Bourbon Beach, Roots, Seastar on a Saturday night, Ivan's or LTU in the cliffs for dinner, Chicken Lavish or Swordfish closer to the beach.  After dinner, perk up your ears and follow the music.  Always something to do on the beach!  And you are pretty central in location!  Oh and definitely try Montanas across the street for Tekla's delicious escovitch fish!

----------


## rooster

I go to  the beach everyday from my  cliffs property..Sunset on The Cliffs...then come back to the  West End for the night chill..clean up a bit & head to Eddie's..(DaBar}for what ever my tastes r that day...vibe can't be denied there..Looking forward to my next visit with them ALL!!!!

----------


## gregandkelly63

> Seastar on Saturday Night for sure, and check out One Love Bus if you have never been.


We have been on the pub crawl 7 times and counting.  We love Lenbert and it is one of our "must do" things every trip!

----------


## MarkY

Three Dives still had a great Tuesday night live music scene going on in May 2015, peaking before midnight IMO. Dinner and a show ...

----------


## Marko

mi in bed at 10PM......unless somebody drags mi out......lol

Cool Runnings, Marko

----------


## VVHT

3 Dives Tuesday night is definitely a good show. Arrive before the sunset, have dinner and relax until the show starts. 

This will be your lucky 17th Trip! I started out going to AI to Negril, this board finally convinced me to try Non AI and I haven't been back to AI since. Instead of Theme nights, now you can do anything you want any night!

Don't forget to use Route Taxi's for transportation.

Every night after we had dinner out we would stop at OMG Ice Cream, great people watching!

Enjoy,

VVHT

----------


## saeyedoc

Not much to do between dinner and the late night music scene.

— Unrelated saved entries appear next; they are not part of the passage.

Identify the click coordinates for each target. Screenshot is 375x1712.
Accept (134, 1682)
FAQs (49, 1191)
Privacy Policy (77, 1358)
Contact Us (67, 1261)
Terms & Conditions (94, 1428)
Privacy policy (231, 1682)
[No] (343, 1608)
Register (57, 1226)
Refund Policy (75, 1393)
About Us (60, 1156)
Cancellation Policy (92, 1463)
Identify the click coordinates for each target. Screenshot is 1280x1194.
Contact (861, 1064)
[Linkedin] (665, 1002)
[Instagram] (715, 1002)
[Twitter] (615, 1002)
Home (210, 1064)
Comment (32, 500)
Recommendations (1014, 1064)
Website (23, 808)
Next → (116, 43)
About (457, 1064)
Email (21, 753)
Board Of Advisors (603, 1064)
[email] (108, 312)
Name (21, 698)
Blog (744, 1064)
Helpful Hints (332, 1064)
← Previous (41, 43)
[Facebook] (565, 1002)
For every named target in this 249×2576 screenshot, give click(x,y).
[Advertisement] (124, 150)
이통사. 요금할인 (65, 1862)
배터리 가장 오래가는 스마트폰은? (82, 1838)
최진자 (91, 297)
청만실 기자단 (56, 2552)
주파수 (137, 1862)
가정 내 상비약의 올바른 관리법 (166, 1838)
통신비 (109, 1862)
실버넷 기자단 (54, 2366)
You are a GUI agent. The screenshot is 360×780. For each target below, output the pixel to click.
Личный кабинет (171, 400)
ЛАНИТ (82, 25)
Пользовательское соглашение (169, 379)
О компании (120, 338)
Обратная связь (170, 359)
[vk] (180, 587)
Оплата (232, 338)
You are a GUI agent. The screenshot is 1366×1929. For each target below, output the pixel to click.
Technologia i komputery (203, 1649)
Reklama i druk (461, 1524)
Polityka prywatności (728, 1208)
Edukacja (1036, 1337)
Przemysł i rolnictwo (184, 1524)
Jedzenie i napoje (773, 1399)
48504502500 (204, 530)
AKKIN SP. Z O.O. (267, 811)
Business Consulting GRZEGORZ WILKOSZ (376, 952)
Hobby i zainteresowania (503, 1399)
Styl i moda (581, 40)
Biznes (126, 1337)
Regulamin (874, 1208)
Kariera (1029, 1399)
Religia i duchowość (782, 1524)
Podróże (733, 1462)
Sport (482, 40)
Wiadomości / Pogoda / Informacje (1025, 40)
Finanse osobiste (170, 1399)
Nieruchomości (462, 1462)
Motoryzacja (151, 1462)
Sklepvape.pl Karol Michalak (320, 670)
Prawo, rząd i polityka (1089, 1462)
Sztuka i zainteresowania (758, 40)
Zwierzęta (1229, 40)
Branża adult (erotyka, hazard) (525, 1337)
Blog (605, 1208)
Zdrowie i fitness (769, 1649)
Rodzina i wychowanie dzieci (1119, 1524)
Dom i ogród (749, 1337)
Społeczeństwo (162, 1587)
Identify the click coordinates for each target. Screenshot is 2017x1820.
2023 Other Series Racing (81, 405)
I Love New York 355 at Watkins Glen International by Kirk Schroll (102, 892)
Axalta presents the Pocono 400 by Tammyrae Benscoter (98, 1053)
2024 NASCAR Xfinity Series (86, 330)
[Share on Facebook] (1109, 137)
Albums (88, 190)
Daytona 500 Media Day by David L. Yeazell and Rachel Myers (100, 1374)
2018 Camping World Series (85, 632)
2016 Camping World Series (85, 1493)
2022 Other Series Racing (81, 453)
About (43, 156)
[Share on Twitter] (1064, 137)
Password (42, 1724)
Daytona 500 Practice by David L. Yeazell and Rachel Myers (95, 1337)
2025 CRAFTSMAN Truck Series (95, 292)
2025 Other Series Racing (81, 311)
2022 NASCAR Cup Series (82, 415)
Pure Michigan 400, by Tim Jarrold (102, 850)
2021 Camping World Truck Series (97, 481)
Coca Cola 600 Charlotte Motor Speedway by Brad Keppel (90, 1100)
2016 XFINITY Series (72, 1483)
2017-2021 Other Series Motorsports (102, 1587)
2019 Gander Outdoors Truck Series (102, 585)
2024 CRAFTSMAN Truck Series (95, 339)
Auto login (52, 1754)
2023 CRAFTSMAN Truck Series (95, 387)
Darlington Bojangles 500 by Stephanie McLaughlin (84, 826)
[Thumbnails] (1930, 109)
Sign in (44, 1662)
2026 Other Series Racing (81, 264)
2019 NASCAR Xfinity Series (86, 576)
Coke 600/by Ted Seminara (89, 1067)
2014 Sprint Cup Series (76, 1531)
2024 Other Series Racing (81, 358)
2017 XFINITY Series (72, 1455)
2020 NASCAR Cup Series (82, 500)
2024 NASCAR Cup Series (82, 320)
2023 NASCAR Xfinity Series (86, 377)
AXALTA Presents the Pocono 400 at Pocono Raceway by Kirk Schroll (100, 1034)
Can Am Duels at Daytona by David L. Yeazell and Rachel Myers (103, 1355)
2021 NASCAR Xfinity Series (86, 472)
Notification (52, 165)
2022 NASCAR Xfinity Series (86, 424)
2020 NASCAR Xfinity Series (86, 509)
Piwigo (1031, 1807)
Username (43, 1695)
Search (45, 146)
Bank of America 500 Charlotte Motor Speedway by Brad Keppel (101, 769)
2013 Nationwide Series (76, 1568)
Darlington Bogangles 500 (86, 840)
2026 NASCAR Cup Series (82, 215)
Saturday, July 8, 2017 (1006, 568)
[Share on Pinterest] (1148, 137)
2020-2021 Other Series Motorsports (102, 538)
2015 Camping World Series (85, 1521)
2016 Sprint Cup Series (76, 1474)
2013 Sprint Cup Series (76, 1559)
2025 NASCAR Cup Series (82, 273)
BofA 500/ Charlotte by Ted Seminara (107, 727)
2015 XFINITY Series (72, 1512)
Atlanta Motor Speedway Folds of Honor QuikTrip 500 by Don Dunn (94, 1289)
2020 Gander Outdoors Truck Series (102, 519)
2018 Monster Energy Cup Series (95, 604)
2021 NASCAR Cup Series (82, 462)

I'm with Marko, rarely make it past 10pm. For us it's a nice dinner on the West End then back to the beach to chill until bed.

----------


## Mike_D

I, too am not much of a late night person these days. There are, however, a few early evening events that are worth checking out. As mentioned, 3 Dives has live music (and webcast) on Tuesdays and Seastar has their show on Saturday nights. In addition, Canoe Bar has a steel drum band on Thursdays around dinner time and Ahhhbee's now has live reggae from 8:00 to midnight on Thursdays, as well. I'm looking forward to checking out Ahhhbee's show on my next trip.

----------


## luvmylabs

Seastar has a live music on Wednesdays and karaoke one night during the week and a free shuttle.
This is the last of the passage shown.